▶ RECORDS FOR THE TASK
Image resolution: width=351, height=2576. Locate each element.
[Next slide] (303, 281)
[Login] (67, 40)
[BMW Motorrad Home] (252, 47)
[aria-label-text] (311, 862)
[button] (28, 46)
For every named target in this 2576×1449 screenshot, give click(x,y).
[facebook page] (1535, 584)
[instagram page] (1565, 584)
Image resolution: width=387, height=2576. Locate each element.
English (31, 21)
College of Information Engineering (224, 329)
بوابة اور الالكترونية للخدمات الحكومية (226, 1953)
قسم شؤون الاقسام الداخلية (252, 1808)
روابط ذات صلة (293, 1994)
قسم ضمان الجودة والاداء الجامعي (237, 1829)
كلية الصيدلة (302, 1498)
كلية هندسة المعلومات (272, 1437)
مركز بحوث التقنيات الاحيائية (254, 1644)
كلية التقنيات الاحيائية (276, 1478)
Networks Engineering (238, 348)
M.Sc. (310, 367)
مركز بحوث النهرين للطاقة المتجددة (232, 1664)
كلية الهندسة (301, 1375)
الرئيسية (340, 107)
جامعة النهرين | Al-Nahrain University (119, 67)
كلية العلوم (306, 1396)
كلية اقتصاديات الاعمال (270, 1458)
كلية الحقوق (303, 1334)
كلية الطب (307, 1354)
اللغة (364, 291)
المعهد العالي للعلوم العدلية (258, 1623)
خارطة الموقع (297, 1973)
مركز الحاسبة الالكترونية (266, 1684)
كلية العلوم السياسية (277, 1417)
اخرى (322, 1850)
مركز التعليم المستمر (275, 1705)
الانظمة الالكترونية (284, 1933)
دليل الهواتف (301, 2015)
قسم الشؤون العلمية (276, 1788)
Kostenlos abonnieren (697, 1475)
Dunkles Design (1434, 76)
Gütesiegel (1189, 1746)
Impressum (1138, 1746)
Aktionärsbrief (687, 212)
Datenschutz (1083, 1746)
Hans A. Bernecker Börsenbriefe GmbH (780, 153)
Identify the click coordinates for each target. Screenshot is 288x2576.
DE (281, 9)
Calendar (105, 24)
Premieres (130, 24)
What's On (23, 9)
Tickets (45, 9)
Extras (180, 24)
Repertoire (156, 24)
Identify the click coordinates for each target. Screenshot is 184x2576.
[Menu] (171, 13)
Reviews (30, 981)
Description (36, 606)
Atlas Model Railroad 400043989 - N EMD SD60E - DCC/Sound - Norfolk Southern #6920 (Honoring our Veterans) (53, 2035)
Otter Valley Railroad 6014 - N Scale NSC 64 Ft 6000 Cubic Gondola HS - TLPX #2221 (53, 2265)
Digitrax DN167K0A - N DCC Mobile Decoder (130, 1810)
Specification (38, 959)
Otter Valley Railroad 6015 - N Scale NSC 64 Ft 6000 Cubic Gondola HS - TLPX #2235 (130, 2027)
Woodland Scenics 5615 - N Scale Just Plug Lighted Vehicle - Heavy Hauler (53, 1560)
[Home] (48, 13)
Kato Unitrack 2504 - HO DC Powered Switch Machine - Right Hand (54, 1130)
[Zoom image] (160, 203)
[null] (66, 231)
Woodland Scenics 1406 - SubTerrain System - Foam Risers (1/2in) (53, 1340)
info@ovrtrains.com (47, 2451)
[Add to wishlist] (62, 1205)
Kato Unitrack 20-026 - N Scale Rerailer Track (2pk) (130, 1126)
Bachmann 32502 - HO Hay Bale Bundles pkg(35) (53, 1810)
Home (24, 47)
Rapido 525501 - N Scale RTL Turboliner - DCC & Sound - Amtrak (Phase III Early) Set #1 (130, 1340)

▶ ABOUT THIS TASK
Looking at the data above, return every line from the one with "Screenshot is 184x2576." down to the one with "[Add to wishlist] (62, 1205)", exactly and inclusively.

▶ RESPONSE BELOW
Identify the click coordinates for each target. Screenshot is 184x2576.
[Menu] (171, 13)
Reviews (30, 981)
Description (36, 606)
Atlas Model Railroad 400043989 - N EMD SD60E - DCC/Sound - Norfolk Southern #6920 (Honoring our Veterans) (53, 2035)
Otter Valley Railroad 6014 - N Scale NSC 64 Ft 6000 Cubic Gondola HS - TLPX #2221 (53, 2265)
Digitrax DN167K0A - N DCC Mobile Decoder (130, 1810)
Specification (38, 959)
Otter Valley Railroad 6015 - N Scale NSC 64 Ft 6000 Cubic Gondola HS - TLPX #2235 (130, 2027)
Woodland Scenics 5615 - N Scale Just Plug Lighted Vehicle - Heavy Hauler (53, 1560)
[Home] (48, 13)
Kato Unitrack 2504 - HO DC Powered Switch Machine - Right Hand (54, 1130)
[Zoom image] (160, 203)
[null] (66, 231)
Woodland Scenics 1406 - SubTerrain System - Foam Risers (1/2in) (53, 1340)
info@ovrtrains.com (47, 2451)
[Add to wishlist] (62, 1205)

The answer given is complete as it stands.